(Work instructions)
Tell how many lines in the data contain the word "computer", and leave out everything else.

(Extracted material)
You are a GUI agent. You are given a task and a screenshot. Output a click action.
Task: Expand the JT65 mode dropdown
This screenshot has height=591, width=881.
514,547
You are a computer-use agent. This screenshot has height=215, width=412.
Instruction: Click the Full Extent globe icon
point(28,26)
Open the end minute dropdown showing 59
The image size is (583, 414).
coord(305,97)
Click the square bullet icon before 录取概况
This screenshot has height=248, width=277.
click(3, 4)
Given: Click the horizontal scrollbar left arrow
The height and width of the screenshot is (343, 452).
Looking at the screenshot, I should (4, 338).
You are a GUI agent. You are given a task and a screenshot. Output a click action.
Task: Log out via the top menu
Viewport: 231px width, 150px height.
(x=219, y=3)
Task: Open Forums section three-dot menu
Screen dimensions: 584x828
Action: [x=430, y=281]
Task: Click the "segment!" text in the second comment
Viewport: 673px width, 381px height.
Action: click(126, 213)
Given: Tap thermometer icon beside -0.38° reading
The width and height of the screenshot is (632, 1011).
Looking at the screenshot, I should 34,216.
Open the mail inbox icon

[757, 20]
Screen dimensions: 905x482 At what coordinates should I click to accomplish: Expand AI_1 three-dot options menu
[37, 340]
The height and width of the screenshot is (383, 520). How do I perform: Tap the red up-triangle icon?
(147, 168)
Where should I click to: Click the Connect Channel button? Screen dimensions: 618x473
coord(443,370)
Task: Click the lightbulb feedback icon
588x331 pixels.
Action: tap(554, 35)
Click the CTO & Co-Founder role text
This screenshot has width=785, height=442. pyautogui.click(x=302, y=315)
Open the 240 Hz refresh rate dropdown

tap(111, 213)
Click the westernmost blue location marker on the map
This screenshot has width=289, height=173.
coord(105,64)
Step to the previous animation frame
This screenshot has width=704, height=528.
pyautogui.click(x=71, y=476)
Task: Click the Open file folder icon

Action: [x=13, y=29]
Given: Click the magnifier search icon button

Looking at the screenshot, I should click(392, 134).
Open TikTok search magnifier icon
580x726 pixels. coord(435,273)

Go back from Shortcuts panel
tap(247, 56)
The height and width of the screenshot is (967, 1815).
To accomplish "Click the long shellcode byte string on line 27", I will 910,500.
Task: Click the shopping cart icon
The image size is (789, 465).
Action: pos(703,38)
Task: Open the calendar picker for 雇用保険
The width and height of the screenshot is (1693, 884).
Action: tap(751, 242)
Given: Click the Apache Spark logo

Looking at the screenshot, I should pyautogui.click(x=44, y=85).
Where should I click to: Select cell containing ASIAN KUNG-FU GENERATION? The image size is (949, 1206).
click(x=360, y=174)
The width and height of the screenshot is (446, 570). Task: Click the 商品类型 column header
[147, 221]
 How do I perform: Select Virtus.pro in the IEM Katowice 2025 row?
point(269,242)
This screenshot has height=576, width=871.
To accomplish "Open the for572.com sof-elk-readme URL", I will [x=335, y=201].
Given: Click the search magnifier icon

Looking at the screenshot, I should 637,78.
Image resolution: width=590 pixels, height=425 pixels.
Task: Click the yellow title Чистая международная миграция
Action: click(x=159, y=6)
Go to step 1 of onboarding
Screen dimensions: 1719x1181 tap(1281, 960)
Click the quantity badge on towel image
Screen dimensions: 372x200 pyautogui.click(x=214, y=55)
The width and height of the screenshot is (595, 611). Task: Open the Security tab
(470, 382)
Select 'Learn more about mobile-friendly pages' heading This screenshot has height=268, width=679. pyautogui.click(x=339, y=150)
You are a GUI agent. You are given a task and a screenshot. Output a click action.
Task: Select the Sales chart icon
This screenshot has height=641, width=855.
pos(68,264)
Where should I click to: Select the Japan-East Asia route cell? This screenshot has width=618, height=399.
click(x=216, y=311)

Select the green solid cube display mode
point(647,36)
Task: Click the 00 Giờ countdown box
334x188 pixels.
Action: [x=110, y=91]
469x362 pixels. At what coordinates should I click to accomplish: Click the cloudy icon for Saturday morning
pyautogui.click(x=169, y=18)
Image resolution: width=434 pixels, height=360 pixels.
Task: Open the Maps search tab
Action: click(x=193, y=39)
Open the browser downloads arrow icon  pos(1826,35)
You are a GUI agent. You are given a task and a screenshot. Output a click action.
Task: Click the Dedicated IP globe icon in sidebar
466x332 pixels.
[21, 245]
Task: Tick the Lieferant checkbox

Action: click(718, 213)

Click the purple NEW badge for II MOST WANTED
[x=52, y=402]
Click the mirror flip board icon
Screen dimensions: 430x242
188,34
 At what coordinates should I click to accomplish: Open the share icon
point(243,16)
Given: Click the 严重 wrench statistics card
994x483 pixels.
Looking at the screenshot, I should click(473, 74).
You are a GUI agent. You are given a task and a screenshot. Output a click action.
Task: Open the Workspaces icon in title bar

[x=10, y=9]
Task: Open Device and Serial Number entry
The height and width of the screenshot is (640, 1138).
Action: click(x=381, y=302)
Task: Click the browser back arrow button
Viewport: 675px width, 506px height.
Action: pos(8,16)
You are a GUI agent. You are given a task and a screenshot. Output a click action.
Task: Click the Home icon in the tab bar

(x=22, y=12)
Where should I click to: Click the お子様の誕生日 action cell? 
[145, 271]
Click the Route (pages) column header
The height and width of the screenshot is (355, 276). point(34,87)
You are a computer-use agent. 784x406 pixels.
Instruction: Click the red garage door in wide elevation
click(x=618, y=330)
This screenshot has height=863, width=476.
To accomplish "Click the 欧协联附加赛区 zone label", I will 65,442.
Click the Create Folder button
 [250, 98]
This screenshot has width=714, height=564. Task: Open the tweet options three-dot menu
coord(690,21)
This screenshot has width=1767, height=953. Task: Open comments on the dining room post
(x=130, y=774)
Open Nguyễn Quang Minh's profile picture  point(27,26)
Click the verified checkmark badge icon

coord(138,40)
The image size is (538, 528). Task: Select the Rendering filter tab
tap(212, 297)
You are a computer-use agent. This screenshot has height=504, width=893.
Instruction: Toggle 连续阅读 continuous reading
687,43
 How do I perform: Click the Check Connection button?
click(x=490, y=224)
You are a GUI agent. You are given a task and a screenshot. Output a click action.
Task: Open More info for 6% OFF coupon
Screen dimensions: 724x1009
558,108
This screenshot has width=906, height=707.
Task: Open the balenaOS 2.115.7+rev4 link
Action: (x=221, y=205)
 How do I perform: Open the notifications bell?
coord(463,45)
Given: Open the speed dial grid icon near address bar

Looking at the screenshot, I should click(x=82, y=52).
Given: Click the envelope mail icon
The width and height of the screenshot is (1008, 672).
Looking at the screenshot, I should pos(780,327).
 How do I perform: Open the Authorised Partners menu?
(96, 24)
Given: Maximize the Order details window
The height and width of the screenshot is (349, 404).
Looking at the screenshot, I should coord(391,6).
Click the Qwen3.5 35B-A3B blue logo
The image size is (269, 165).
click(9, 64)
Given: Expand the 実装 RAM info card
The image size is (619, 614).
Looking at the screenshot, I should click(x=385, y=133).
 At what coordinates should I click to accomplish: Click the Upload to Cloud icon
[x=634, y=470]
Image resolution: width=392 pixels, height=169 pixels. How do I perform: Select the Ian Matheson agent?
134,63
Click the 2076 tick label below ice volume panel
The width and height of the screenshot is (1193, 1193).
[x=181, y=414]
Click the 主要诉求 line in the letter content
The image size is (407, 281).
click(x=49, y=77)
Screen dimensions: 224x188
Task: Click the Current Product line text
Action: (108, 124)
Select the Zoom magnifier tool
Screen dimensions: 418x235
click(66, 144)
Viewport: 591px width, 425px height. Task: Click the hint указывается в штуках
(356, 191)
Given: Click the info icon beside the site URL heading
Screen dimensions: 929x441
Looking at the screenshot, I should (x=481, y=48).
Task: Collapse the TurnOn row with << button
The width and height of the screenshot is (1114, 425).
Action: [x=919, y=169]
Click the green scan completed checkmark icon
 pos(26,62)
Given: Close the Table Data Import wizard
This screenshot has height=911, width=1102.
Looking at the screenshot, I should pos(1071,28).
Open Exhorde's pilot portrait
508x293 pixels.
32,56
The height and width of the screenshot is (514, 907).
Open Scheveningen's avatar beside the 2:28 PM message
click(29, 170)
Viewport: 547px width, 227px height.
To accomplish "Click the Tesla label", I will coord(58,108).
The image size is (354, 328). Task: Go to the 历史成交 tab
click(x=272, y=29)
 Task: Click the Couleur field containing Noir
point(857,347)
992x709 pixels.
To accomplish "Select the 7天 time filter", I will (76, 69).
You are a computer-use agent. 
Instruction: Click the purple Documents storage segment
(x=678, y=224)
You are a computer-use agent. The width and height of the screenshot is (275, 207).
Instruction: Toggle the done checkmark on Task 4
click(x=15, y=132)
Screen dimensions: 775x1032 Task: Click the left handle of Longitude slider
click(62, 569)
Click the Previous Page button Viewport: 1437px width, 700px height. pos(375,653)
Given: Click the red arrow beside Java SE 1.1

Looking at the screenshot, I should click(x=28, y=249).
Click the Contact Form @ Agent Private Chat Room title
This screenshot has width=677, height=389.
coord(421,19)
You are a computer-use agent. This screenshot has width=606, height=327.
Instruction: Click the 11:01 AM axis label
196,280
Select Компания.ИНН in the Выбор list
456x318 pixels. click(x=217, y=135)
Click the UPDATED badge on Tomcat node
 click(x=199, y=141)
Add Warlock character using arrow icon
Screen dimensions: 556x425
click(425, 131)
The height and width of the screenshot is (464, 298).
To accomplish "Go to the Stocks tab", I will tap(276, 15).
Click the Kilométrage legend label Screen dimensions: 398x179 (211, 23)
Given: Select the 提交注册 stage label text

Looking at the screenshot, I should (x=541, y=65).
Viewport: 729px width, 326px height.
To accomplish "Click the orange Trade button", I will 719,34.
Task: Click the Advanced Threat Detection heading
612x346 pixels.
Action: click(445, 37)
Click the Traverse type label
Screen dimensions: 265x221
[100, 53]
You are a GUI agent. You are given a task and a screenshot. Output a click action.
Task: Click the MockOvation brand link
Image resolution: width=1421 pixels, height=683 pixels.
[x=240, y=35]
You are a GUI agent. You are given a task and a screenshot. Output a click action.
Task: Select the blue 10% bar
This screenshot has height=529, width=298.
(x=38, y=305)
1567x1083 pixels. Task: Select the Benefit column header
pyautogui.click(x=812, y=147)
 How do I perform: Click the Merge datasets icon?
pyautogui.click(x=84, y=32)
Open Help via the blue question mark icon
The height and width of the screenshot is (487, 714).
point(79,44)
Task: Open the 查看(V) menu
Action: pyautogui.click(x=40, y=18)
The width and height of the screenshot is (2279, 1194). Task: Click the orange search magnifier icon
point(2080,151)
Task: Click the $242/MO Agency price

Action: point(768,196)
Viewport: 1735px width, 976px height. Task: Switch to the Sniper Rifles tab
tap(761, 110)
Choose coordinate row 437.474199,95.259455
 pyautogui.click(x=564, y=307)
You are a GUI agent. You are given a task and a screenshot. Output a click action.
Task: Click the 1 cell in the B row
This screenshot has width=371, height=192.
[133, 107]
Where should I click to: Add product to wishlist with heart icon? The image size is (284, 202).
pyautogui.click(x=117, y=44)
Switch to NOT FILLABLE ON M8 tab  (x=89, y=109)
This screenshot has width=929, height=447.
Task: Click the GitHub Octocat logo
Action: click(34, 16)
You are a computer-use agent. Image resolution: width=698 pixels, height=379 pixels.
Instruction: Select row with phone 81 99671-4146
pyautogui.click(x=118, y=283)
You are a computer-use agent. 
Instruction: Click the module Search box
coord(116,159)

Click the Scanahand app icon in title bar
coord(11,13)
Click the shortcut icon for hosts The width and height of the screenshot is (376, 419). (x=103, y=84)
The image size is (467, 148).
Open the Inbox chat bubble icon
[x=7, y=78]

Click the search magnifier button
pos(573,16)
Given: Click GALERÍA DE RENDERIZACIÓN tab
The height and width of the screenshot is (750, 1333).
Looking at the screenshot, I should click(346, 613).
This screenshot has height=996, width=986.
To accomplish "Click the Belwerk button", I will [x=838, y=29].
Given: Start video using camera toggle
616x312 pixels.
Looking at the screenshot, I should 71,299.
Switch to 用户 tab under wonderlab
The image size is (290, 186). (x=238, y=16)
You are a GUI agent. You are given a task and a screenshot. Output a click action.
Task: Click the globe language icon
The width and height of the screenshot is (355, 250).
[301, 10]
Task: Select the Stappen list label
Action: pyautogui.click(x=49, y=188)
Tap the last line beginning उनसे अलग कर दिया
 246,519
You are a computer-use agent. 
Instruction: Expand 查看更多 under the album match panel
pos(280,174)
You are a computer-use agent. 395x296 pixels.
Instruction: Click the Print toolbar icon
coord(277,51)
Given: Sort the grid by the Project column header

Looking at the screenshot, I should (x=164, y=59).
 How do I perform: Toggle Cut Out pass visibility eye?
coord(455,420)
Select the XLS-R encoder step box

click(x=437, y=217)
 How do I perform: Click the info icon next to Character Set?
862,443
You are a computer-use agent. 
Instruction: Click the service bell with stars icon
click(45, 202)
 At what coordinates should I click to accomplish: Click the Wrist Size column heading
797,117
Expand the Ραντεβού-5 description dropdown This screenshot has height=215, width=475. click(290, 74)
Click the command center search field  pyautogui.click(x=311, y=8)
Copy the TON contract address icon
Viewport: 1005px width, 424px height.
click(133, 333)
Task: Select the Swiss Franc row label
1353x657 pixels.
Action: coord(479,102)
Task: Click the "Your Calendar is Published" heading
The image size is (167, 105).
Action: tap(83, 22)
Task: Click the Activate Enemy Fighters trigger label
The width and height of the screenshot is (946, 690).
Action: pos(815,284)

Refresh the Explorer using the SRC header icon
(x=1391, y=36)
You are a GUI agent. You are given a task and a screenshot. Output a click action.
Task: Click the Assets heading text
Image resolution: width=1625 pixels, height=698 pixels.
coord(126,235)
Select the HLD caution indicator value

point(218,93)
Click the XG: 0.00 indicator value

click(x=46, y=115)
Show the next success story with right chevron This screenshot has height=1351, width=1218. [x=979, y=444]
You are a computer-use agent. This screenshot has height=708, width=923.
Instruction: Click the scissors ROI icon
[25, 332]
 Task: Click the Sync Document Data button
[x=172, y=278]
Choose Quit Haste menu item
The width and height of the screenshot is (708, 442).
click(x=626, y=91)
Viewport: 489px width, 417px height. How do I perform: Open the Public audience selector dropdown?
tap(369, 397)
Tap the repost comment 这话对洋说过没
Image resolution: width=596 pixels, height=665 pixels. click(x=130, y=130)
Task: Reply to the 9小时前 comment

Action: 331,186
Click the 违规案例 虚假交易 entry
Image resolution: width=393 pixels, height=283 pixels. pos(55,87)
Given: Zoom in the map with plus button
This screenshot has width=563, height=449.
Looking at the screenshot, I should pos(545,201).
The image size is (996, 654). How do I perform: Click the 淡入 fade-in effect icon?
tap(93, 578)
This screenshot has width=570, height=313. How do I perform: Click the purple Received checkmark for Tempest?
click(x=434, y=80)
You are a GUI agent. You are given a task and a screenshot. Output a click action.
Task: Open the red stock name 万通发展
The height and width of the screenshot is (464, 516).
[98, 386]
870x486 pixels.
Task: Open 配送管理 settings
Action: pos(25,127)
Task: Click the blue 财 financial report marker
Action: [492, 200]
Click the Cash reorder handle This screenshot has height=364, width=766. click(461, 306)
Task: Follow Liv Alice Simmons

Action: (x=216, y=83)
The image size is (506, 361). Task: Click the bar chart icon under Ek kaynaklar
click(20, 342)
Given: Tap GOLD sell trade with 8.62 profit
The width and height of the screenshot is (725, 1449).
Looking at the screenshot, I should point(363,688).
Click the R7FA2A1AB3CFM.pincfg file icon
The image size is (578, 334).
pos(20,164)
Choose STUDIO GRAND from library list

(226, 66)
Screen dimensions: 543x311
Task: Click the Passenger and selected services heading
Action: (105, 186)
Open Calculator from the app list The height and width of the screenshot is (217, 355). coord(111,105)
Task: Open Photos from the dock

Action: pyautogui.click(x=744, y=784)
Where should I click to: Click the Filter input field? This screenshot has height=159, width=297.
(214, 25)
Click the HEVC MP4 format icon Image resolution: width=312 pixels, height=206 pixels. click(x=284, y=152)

(The answer)
12